REQUIREMENT: Reproduce everything from "2. Gael Property" down to "with €1 issued capital?" in the text on Gael Property Investments and Pepper Finance below, word for word.

2. Gael Property Investments enforcement: Will Gael Property Investments satisfy the €119k judgment voluntarily, or will BMC Renovation be forced into further enforcement proceedings against a company with €1 issued capital?
3. Pepper Finance 2025 accounts: The next annual return for Pepper Finance Corporation (Ireland) DAC will cover the year to 31 December 2025 — watch for whether the mortgage portfolio is growing or contracting as the post-crash loan sale era winds down.

ENTRIES SUPPLIED:
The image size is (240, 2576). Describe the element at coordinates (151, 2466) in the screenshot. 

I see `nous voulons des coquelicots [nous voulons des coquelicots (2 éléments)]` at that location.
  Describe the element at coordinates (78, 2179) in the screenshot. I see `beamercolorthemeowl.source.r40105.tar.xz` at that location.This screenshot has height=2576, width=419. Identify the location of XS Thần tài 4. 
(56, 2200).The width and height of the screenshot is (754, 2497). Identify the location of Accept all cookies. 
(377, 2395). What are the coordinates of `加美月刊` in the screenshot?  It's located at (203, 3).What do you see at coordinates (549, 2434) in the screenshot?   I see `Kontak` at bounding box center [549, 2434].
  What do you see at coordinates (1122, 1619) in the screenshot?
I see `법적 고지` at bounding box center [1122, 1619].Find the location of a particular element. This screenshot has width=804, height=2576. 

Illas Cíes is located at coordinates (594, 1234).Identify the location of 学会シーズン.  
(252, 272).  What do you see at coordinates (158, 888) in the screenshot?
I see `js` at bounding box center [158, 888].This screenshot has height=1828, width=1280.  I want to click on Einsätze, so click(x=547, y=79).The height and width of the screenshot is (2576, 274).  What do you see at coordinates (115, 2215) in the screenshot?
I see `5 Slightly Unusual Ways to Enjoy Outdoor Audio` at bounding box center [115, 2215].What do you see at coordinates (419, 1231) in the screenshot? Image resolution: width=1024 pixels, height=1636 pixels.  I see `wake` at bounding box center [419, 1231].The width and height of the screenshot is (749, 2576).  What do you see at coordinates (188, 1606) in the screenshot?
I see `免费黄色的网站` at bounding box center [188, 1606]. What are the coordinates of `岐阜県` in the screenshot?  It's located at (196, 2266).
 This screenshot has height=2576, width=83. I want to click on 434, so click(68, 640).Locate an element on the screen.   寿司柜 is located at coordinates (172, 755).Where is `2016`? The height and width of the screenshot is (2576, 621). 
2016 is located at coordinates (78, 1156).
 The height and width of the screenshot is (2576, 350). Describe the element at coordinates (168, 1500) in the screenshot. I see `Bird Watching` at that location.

YOUR RESPONSE:
2. Gael Property Investments enforcement: Will Gael Property Investments satisfy the €119k judgment voluntarily, or will BMC Renovation be forced into further enforcement proceedings against a company with €1 issued capital?